# UK national , Spanish residency, moving to Portugal



## omen72 (6 mo ago)

Has anybody moved to Portugal *from *Spain as a non - EU national (i.e. U.K national )?
I have residency in Spain but want to move to Portugal. SEF have been very unhelpful and not very knowledgable. In Spain, I have my NIE green card (numero Identificado extranjero) which I have had since 2012 and my Padron ( statement of residential address in Barcelona). Post Brexit any new nationals from the UK are required to get a TIE (Tarjeta Identificado Extranjero) the only difference being the TIE has a photo and biometric. Under the terms of the Brexit withdrawal agreement my NIE and passport is still valid as proof of residency in Spain pre-Brexit, you are recommended to change to the TIE but it is not obligation.
SEF were unable to tell me what they required as proof of residency in Spain, or if the process would be different, citing that I would have to apply for Portuguese residency from wherever my country of residence was. The local CAMRA (Municipal office) told me otherwise. SEF were also unwilling to give me an appointment.
My parents are already residents in Portugal (since Feb 2019 -pre-brexit) but things more complicated for me now.

Any advice????


----------



## bluesboy56 (3 mo ago)

I presume you don't have a Spanish passport which you may be entitled to after living there for 10 years.
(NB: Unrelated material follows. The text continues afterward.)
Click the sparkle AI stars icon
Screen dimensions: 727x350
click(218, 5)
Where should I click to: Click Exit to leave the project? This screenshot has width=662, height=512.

Have a look at the D7 visa requirements for Portugal. You will need a bank account , a NIF number, and an address which could be your parents. Also proof of a minimum income which is about 7500 euros.


----------



## bandanna (3 mo ago)

omen72 said:


> Has anybody moved to Portugal *from *Spain as a non - EU national (i.e. U.K national )?
> I have residency in Spain but want to move to Portugal. SEF have been very unhelpful and not very knowledgable. In Spain, I have my NIE green card (numero Identificado extranjero) which I have had since 2012 and my Padron ( statement of residential address in Barcelona). Post Brexit any new nationals from the UK are required to get a TIE (Tarjeta Identificado Extranjero) the only difference being the TIE has a photo and biometric. Under the terms of the Brexit withdrawal agreement my NIE and passport is still valid as proof of residency in Spain pre-Brexit, you are recommended to change to the TIE but it is not obligation.
> SEF were unable to tell me what they required as proof of residency in Spain, or if the process would be different, citing that I would have to apply for Portuguese residency from wherever my country of residence was. The local CAMRA (Municipal office) told me otherwise. SEF were also unwilling to give me an appointment.
> My parents are already residents in Portugal (since Feb 2019 -pre-brexit) but things more complicated for me now.
> ...



If you have long-term residency from Spain, moving to Portugal through Article 116 might be your best shot. If you don't have this status from Spain, then there's D7, D2, or your family can apply for family reunion to have you move there.






Article 116 – Residence Permit for holders of long-term residence status in another EU Member State – The Official Website of Portuguese Immigration







imigrante.sef.pt


----------